A police report titled "Tulsa Area Gangs Summary 2007" showed that 17 out of 64 homicides in the city last year "involved victims and/or suspects that have some type of gang association." Hanley said that on average, approximately 20 percent of Tulsa's homicides involve suspects and/or victims who have ties to a gang.
In other violent crimes for the first 10 months of 2008, police reported 74 gang-related cases involving shooting with intent to kill, two gang-related cases of pointing a deadly weapon and 23 gang-related cases of assault with a deadly weapon.
In all of last year, police reported 97 cases of shooting with intent to kill, six incidents of pointing a deadly weapon and 30 cases of assault with a deadly weapon that were attributed to gang members, according to the 2007 gang summary report.
Many of the shootings and assaults are committed against rival gang members.
"If you are keeping yourself out of that lifestyle, the chances of having something happen to you are severely reduced," Larkin said. Much of the violence is "retaliation shootings," which occur when a gang member shoots someone in a rival gang because the person feels "disrespected," he said.

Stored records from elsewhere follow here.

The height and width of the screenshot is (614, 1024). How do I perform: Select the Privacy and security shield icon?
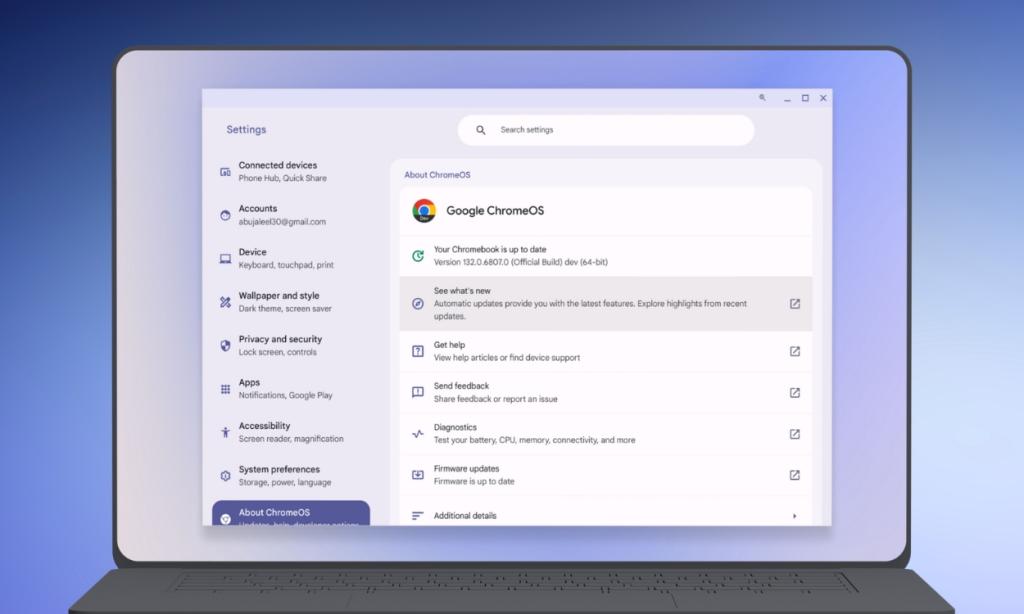pos(225,344)
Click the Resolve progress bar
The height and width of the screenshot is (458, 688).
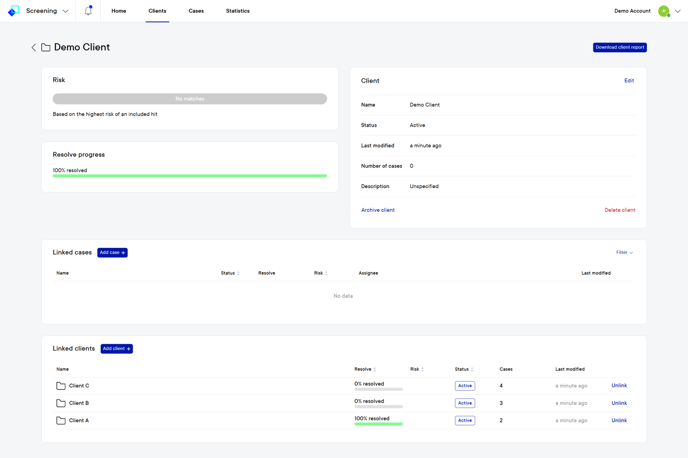tap(190, 176)
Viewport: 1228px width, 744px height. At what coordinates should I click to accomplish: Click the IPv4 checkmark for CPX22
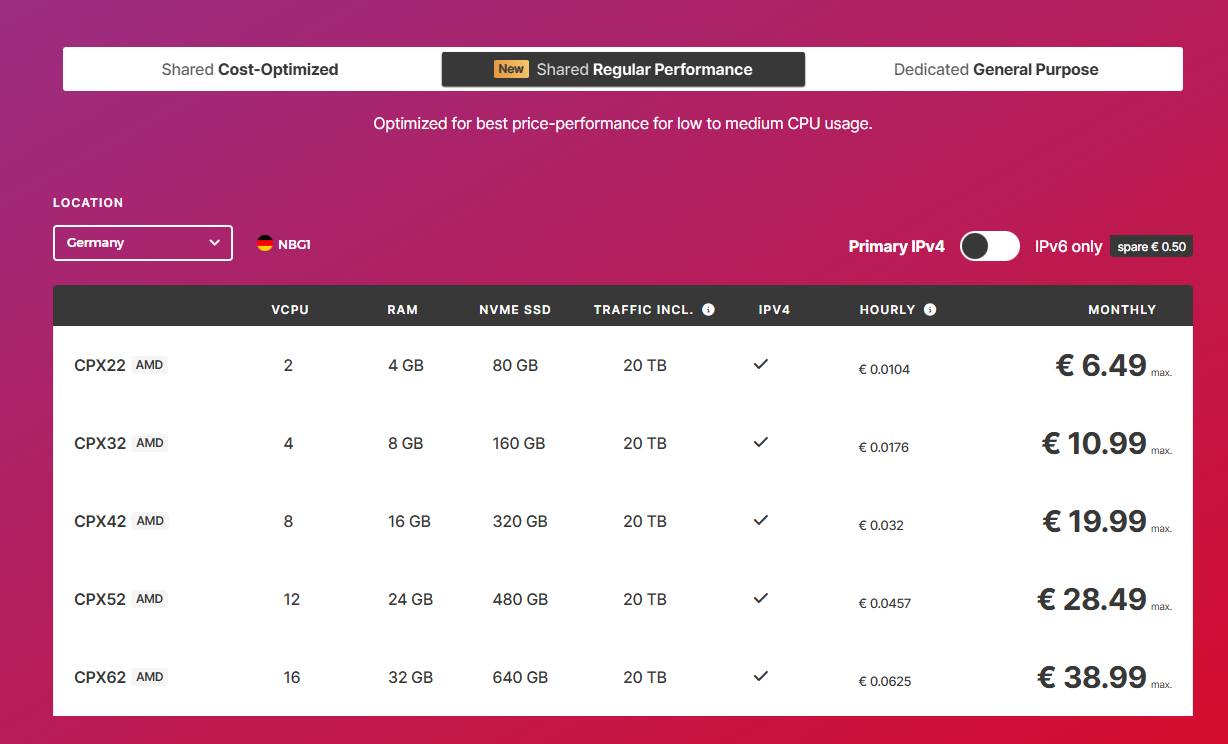760,365
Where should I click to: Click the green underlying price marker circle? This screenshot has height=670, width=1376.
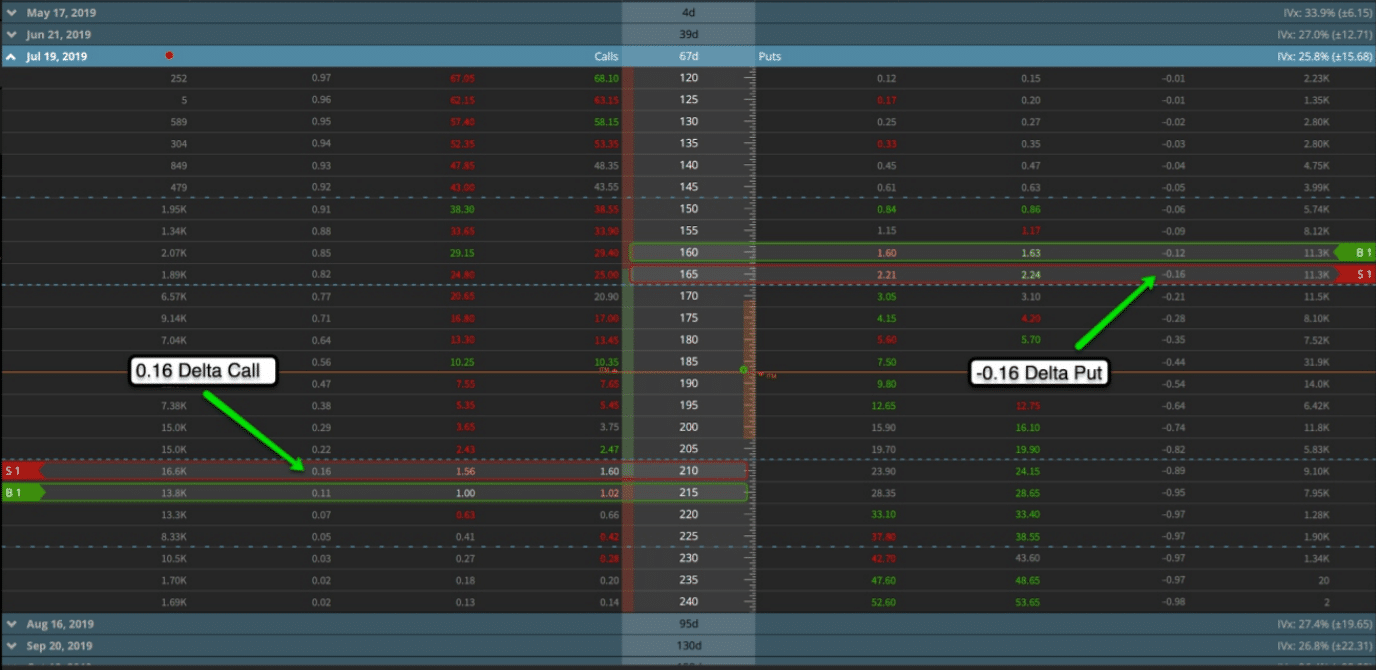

Police are seeing an increasing number of females joining gangs, he said. Female recruits function as "facilitators" because they often have jobs and can obtain homes more easily than male gang members with criminal records.
"They have the apartments and houses where gang members hide out," Larkin said.
Another trend is "hybrid gangs," which are two or more gangs working together, usually in some criminal activity. Parents can play an active role in preventing and combating much of the violence that is linked to gangs, Larkin said. "Parents need to take an interest in the kids' lives and set examples for them," he said. "The kids need to be pushed to participate in other activities, such as Boy Scouts and sports. These type of activities offer the kids something else to do besides being out on the streets with the gang."